For awhile it seemed that everyone was asking if I had a web site and a few dedicated believers were always prompting me to get one to promote and advertise the book. The problem I had was that most of the artists' web sites I had visited were static and I only visited them once. It made no sense to me to have to promote a web site that would then promote the book when I could just promote the book. I did not believe that in the great sea of web addresses that a web site would attract any more attention than I as a person would. At the same time, work on the book was winding down and I was thinking about what I should do next. Putting the book together was so time consuming that I had stopped drawing, for years actually, so I was considering whether to get back into the routine of drawing daily again. I was a little reluctant to begin facing the empty page once more, but I was doing a little doodling here and there. It occurred to me that if I posted my daily attempts on the web site then the site would not be static but ever changing, always new. That interested me, because as I said before what I loved about the sketchbooks were the changes that took place over time, how the mind would be interested in certain grays for awhile then yearn for deep blacks and then for free easy lines. Different each day and occasionally, quite by surprise, an undeniably good drawing would pop out. For the first time, thanks to the internet, the audience can check in on the artistic experience in the same real time. Typically, the artist works up ideas in a sketch book then transfers a few ideas to a major piece which often goes through many changes in process. Then the major works are edited down further and put in a show, completely scrubbed clean of the creative impulses that drove the artist to make it all in the first place. Now it is possible for the artist to open his studio to his audience during the creation with surprise or disappointment available to all at the time it happens. I find that fascinating.

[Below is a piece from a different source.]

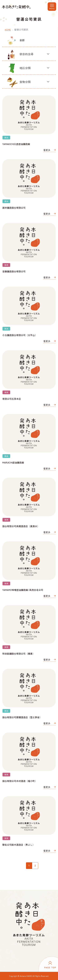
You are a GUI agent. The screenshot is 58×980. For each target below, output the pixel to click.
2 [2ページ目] (35, 865)
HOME (8, 30)
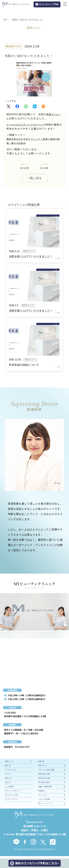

Of course the joke is that I do not even have a studio and I do the drawings during lunch at work. But that is the way I did the book, so I carry on. The first six months were rough. It was a little unnerving having my daily progress monitored, especially since there were many daily strips, from Gary Larsen to Doonesbury, that were brilliant each day and here I was with some really pathetic sketches making that unfortunate comparison. I had to keep reminding myself that the purpose of the site was exploration, not entertainment. Each day did not have to be a joke.

In the beginning I cracked. If a drawing was bad I put in one left over from the book. When the site was archived I was shocked at how many empty days there were and I went back and plugged them with old drawings. I feel pretty bad about that; I wasn't being honest to the experience, so I forced myself to stop, and for the last six months I have been true to the site. If I don't have a drawing the site says "sorry no drawing today". I feel pretty comfortable now after this first year. I am in old familiar territory, accepting the disappointments, and occasionally a drawing will appear that "pleases me no end," as my Mother used to say. Actually, now that I have a body of work, it gives me a cozy feeling even though each day has it own trauma. So the plan is just to keep going. Monitor my slow march into the future.

What's next for you?

Right now, there are only minor changes in my routine. I will continue to the daily web site but I have no plans for another book thirty years in the making. I do not know what I want my drawings to do. As yet, I have not regained that real urge to draw that I used to have, but I am extremely happy at the occasional surprises that come out.

The book and the web site did get me a job as the artist for the lead character in Julie Taymor's new movie. It is a musical based on Beatle's songs. Julie Taymor directed the Broadway production of Lion King, and she also designed all the puppets and costumes. I am very excited and nervous because it is the first time in my professional career that my own drawings will be a major part of a movie. The first time I will be so visible to people I admire.